▶ **TASK PROMPT**: Copy all entries verbatim and keep any pictures out of the copy.

[Stored data entries]
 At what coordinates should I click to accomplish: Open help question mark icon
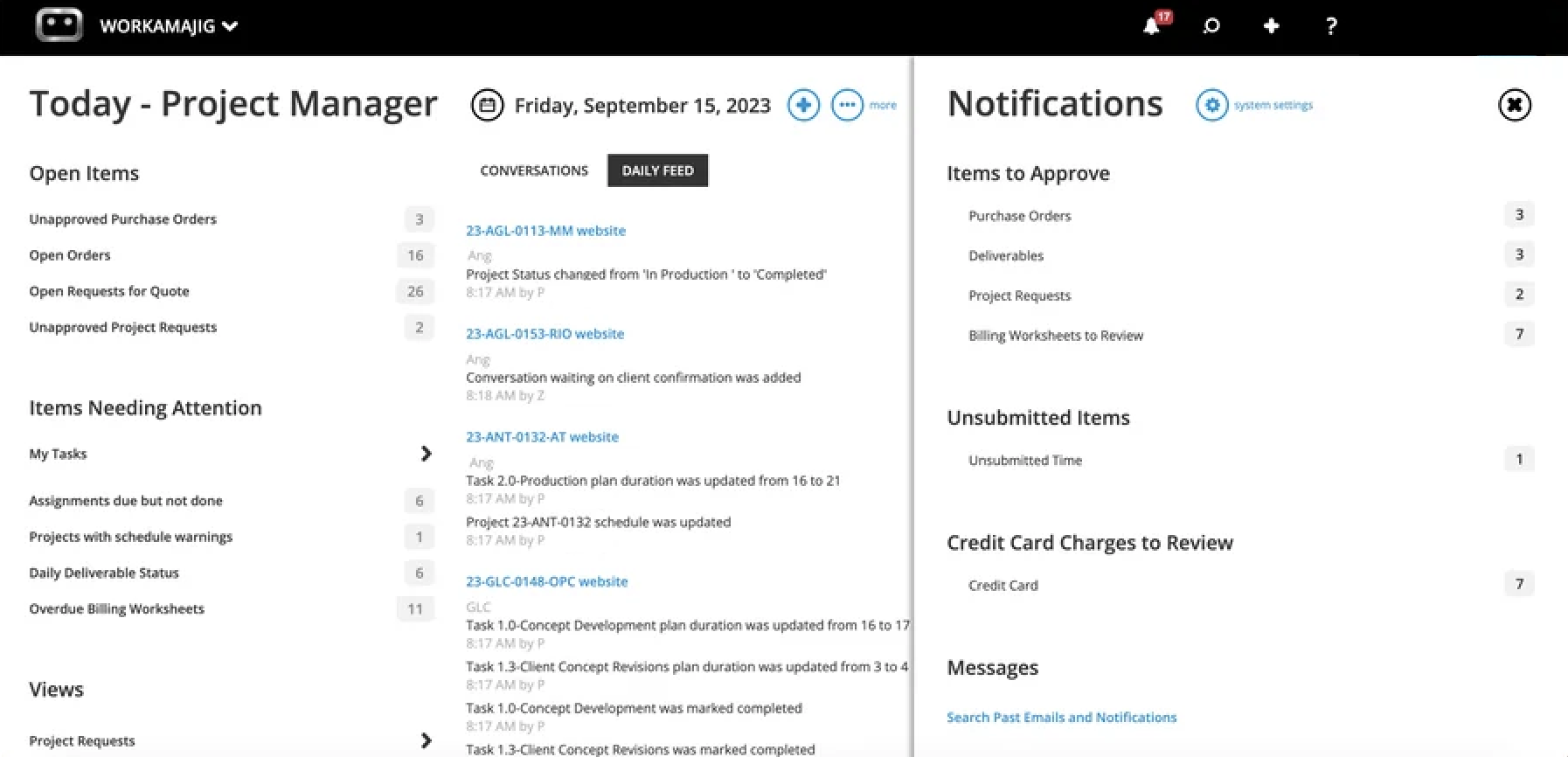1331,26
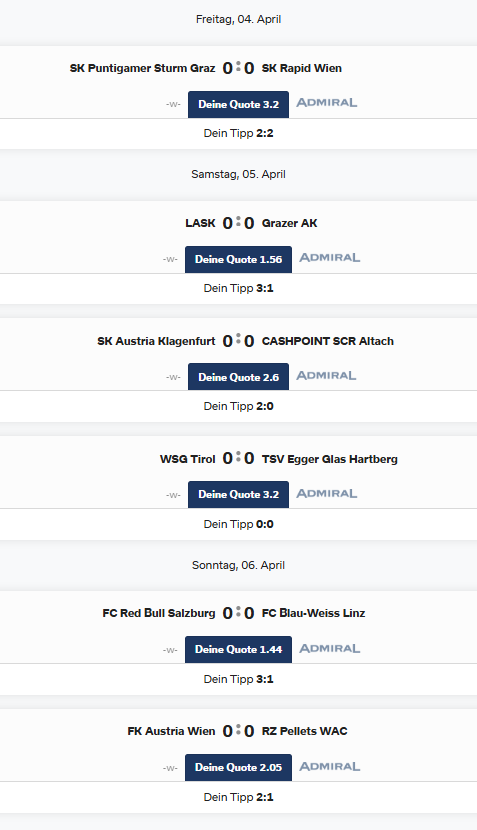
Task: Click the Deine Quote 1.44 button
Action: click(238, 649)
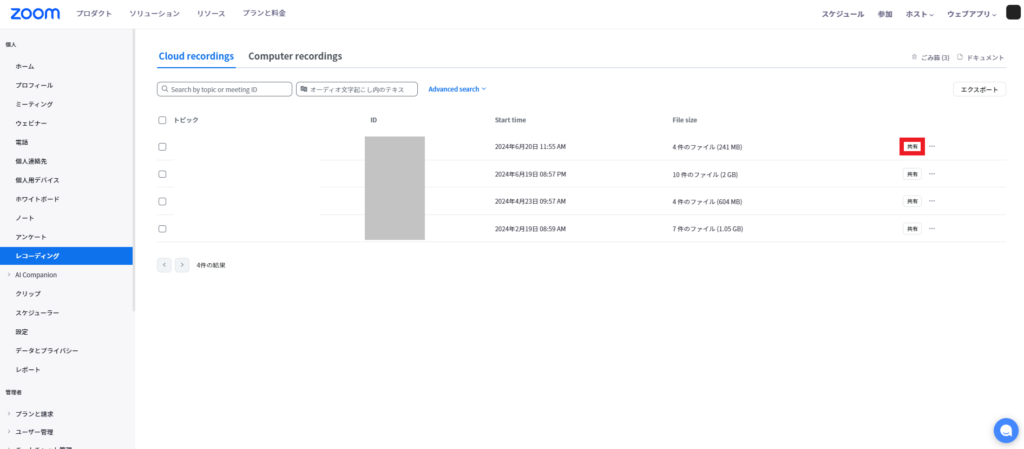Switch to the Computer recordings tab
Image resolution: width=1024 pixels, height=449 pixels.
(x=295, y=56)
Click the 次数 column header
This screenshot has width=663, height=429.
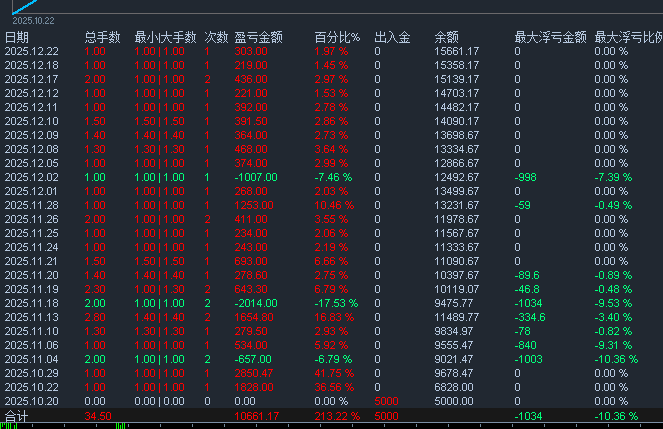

▶ **SOLUTION FOR THIS PROBLEM**:
 At what coordinates should I click to accomplish: Open help question mark icon
1331,26
Task: Click the Deine Quote 1.44 button
Action: click(238, 649)
Switch to the Computer recordings tab
Image resolution: width=1024 pixels, height=449 pixels.
(x=295, y=56)
Click the 次数 column header
This screenshot has width=663, height=429.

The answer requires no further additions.